Una accelerazione notevole davvero notevole. Ora io sono appena arrivato e forse mi sono perso qualcosa ma mi sembrava che su almeno quattro dei punti iscritti si era deciso con l'assenso della maggioranza la trattazione contestuale dei Pii anche se le procedure di alcuni erano in un diverso stato di attuazione e ciò per evidenti motivi di equità sostanziale e necessità di non fare differenza tra i proponenti».

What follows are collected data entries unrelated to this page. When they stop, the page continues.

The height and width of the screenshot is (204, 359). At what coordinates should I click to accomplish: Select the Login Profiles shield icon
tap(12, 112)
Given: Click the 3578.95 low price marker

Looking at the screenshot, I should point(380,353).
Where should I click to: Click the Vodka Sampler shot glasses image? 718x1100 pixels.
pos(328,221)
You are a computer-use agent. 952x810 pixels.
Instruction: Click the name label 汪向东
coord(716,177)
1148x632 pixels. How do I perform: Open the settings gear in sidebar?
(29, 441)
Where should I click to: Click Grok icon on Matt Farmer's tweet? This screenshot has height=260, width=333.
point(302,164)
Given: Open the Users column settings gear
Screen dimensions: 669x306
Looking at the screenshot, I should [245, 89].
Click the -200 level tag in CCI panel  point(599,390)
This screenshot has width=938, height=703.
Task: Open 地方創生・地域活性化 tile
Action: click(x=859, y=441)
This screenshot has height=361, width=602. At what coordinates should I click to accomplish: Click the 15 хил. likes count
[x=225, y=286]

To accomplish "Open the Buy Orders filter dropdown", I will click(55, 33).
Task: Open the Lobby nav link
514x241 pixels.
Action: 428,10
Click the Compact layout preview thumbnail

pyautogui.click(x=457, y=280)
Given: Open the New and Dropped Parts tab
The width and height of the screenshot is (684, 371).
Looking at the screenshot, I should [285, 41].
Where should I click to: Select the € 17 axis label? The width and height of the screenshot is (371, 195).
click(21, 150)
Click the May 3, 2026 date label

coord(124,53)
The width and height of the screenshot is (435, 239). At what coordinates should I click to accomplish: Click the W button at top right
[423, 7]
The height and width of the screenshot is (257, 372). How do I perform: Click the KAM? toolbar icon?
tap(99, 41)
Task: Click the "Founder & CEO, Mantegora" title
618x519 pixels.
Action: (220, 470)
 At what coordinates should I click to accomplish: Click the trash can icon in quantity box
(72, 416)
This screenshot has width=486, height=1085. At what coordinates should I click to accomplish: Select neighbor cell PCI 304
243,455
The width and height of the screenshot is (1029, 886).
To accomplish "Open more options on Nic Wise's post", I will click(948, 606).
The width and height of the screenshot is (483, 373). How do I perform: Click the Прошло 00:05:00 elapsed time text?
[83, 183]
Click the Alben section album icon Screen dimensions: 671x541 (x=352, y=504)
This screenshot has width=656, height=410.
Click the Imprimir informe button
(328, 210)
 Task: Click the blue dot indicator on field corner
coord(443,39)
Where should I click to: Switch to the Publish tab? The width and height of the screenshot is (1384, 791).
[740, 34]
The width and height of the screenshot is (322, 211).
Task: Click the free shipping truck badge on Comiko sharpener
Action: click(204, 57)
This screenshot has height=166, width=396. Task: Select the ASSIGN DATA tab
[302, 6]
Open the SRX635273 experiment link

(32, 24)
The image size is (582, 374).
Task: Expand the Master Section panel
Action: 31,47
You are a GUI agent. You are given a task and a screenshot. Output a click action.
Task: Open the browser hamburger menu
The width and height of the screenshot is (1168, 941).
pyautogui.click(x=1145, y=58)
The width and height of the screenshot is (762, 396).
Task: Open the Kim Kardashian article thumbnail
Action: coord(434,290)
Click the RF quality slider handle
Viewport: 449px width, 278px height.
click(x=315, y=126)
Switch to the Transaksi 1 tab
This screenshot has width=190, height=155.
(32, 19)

Vorrei ricordare che anche nel programma del sindaco queste posizioni sembrano ulteriormente rinforzate, in esso si parla di criteri di programmazione, di progettualità complessiva per non dire poi del nuovo equilibrio nella materia del commercio a tutela dei negozi di vicinato e dei mercati che non saranno nella zona di via Olevano e piazzale S. Giuseppe molto contenti di vedersi realizzare un supermercato di circa 100 metri quadrati proposto nel Pii di via Olevano. L'unica spiegazione che colgo è che per loro questo è il momento migliore visto che il nuovo consiglio è notevolmente rinnovato e che molti consiglieri (io sicuramente) non avranno il tempo di prepararsi studiando le carte per poi esprimere nel miglior modo possibile il proprio parere. Non mi sembra un bel modo per iniziare. L'unico messaggio che giunge forte e chiaro è: assaltiamo la diligenza».